For each of the Office tools, an automated scoring mechanism determined how accurate the competitors’ work was, and how fast they were. It’s possible, Bushman explained, for multiple people to get perfect scores. In that case, the faster time would prevail. “It [can be] a matter of minutes’ difference,” he said.
Over on the Adobe side, 35 national champions squared off to make a banner for a real-world organization, the San Francisco-based literacy nonprofit Room to Read, starting with the phrase, “Thanks to education,” and using their own creativity to go from there.
The Adobe challengers had eight hours to complete their banner, and the winners were judged on the quality of their work, as well as their use of the tools to get it done.
Befitting the fact that people in every corner of the world use Office and Adobe’s tools, Bushman explained that the finalists at the world championships have included kids from small villages in Nepal and people who have never left their small hamlets in India.
Now, though, these productivity software superstars had come to Texas’s third-biggest city to take each other on.
Although some of the winners said afterward that there was a general feeling of camaraderie, it’s also clear that the tension was palpable.
“I spent the first three hours doing nothing, absolutely nothing,” said Maria Valarezo, the 16-year-old Ecuadorian who came in third in the Adobe competition. “I was desperate…for real I was desperate.”
Surely she wasn’t the only one feeling the pressure. Though Valarezo said she and the girl next to her–who came in second–talked a bit as they worked, they were told to be quiet. And Admon recalled that during his PowerPoint test, “You could hear the people across the room typing. It was dead quiet.”
These people, of course, are all masters at their chosen software, so standing out in this crowd takes a level of calm most of us probably couldn’t handle. “It’s stressful,” Bushman said. “They’re competing against the best in the world.”

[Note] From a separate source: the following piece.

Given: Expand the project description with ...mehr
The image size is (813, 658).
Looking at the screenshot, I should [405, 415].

Added Bushman, those that end up on top are the ones “who just keep their cool. They don’t panic. They look at it step-by-step, build it, review it, and move on.”
Admon and the other 144 Office contestants spent their 50 minutes of hell in a hotel ballroom, 35 at a time, each working on a Dell laptop. Valarezo and her fellow 34 Adobe challengers all worked at the same time, eight on Macs, and 27 on Dells.

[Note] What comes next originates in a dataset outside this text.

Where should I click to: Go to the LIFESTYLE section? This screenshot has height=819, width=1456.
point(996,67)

Because the competitors came from so many different countries, they did their work in 17 different language versions of the software. The testing software was capable, Bushman said, of determining accuracy regardless of the language, particularly for the Office competitors.

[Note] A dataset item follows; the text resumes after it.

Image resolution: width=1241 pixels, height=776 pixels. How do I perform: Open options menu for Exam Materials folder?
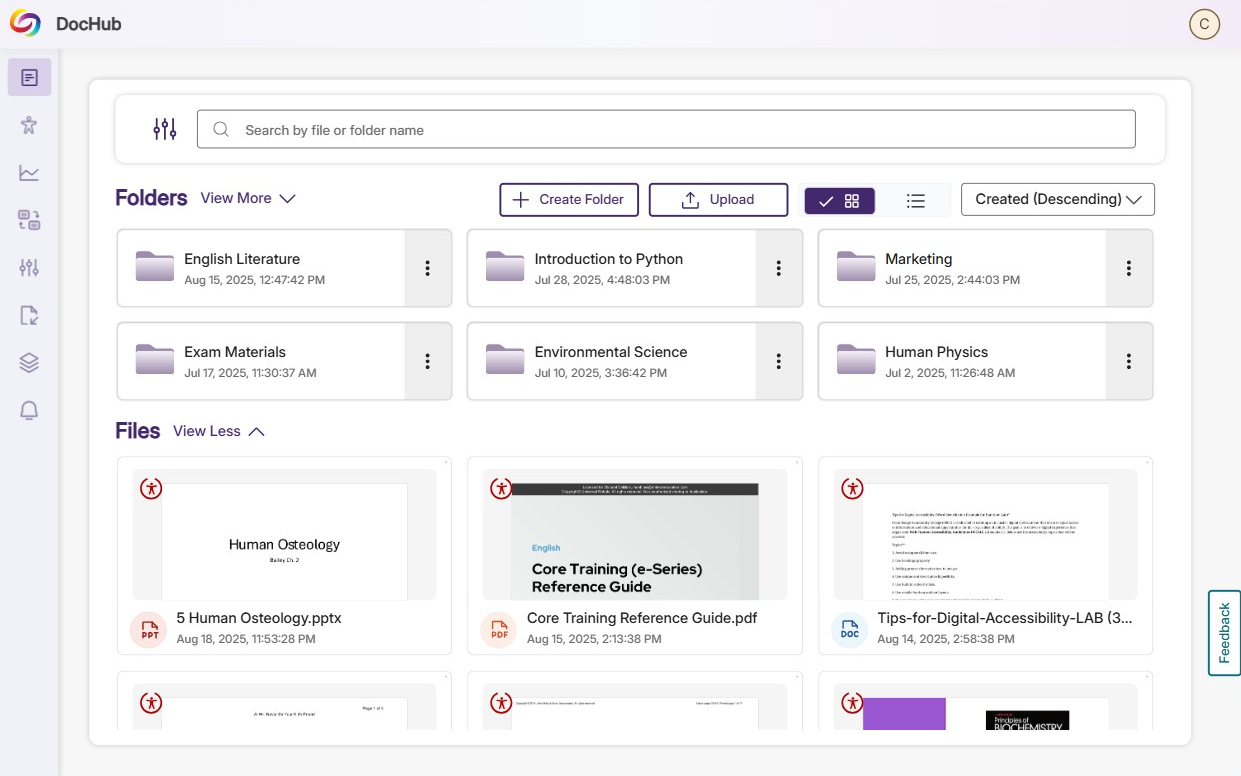pyautogui.click(x=428, y=361)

Over on the Adobe, side, some of the judges were a little unclear on the software’s menu terminology, which was important as they needed to know the precise steps each contender took to finish their banner.
“The judges were looking at a student who tested in Spanish,” Bushman said, “and they wanted to see how the optional tools were used, and they couldn’t read Spanish. I said, ‘Here’s the menu, here’s the Word tools.’ The judges know the programs [and the] menus are all in the same places, but sometimes we need a translator to hop in and help them out.”
Besides the cash prizes—as much as $7,500 to the category winners—and the bragging rights, the competitors were also rewarded with a day of leisure, first at a Six Flags amusement park, and then at a real Texas ranch.
There, they got to eat traditional Texas barbecue, and watch armadillo racing.
“I told them, ‘Don’t eat the armadillos,’” Bushman joked, “because some of these kids come from foreign countries, and they’re not sure what’s a pet and what’s food.”